In practical terms, one of the significant impacts of the environmental revolution and the
expanded federal role is that proposed projects must be far more carefully planned. The purpose
of and need for the project must be clear, the means acceptable, and the alternatives thoroughly
explored.
Section 6 - Water Development Projects and Proposals
Because Wyoming has more water apportioned than it currently uses, and because water
demand in down-stream states is increasing, the State continues to seek beneficial uses for that
unused water. Estimates of the amount of unused water leaving the WBHB in the Clarks Fork
and Bighorn Rivers are in the range of a million acre-feet annually.
In arid Wyoming, water tends to be somewhat scarce and therefore a valuable and controversial
commodity. Proposed projects must receive broad support if they are to be funded and
implemented. Since the foundation of Wyoming water law is the doctrine of prior
appropriation, junior rights have no right until senior rights are satisfied. This means that the
first water management issue to be resolved is whether or not there is adequate water available
for junior uses under a worst case scenario. If it is thought likely that in dry years the water
supply could be inadequate, then consideration needs to be given to the possibility of building
storage facilities. As a project study proceeds, legal, institutional and economic issues are
identified. An important factor may be whether or not additional benefits, such as
environmental or recreational opportunities, are there to strengthen the project. The evaluation
completed, the overall economic feasibility of a proposed project can be assessed.
Endnotes
1 These terms, drawn originally from welfare economics, are used to assign economic valuation to intangible goods. A person may derive personal satisfaction (an intangible good) from the awareness that an endangered species is being protected, for example. Contingent valuation is an attempt to quantify such intangibles by using surveys asking people how much it is worth to them to know, for example, that wolves run free, or sturgeon still exist, or forests are not being logged. The only “use” most individuals can make of phenomena such as these examples is passive.

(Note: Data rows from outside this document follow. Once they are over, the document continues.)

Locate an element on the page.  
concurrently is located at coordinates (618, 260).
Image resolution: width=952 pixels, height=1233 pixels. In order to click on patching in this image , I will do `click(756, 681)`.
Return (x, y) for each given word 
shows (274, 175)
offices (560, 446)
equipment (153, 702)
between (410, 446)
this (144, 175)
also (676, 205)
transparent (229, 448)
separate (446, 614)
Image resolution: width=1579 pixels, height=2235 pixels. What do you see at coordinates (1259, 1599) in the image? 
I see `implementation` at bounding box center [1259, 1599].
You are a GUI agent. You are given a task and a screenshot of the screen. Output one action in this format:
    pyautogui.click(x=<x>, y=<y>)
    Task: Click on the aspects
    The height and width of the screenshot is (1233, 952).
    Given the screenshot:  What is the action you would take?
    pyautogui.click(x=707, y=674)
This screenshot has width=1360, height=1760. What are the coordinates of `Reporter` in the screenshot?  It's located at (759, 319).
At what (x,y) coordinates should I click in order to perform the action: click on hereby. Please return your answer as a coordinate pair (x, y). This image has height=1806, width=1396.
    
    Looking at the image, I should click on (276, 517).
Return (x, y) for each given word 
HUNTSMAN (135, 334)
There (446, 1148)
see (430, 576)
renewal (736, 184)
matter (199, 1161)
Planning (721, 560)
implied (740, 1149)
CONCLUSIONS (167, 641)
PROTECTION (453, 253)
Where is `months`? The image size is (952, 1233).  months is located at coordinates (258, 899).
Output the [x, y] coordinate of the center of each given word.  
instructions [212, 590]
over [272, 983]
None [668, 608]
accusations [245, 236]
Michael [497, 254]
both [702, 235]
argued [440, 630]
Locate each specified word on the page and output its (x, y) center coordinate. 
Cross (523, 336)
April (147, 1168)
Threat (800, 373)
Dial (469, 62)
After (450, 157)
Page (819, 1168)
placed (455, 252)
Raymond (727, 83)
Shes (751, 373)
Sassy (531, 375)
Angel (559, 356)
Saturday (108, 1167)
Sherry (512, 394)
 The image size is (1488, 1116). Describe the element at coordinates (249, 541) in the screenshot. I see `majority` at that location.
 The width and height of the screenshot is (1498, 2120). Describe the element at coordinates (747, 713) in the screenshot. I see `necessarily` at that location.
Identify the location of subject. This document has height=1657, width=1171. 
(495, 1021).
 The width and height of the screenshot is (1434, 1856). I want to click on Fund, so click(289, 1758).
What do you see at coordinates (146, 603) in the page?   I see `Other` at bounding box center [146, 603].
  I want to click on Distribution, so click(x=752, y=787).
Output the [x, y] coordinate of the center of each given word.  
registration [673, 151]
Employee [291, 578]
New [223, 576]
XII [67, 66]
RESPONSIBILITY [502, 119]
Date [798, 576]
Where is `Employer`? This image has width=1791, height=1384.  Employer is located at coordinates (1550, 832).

2 Freeman, A. Myrick, AWater Pollution Policy,@in Public Policies for Environmental Protection, Paul R. Portney, Ed. (Resources for the Future, Washington, D.C., 1991, p. 104.
3 For example, the WWDC has reported “. . . the federal permitting processing is more costly, time consuming and restrictive than it was in 1982. For example, in 1985 the federal 404 permit for the Sulphur Creek Dam was obtained in nine months at a cost of approximately $50,000. In 1996, after three and one-half years, we received [sic] the 404 Permit for the Buffalo Municipal Dam, a smaller and less complex project than the Sulphur Creek Dam. The actual costs related to permit acquisition were approximately $650,000. New federal requirements for wetlands mitigation, criteria involving purpose and need, and alternative analyses are the major reasons for the increased costs.” Wyoming Water Development Commission, “2002 Legislative Report, Situation Analysis”:
http://wwdc.state.wy.us/legreport/2002/situation.html
4Purcell, Mike, “Institutional Constraints,@ page 1: Technical Memorandum, Green River Basin Plan, Wyoming Water Development Commission, 2001.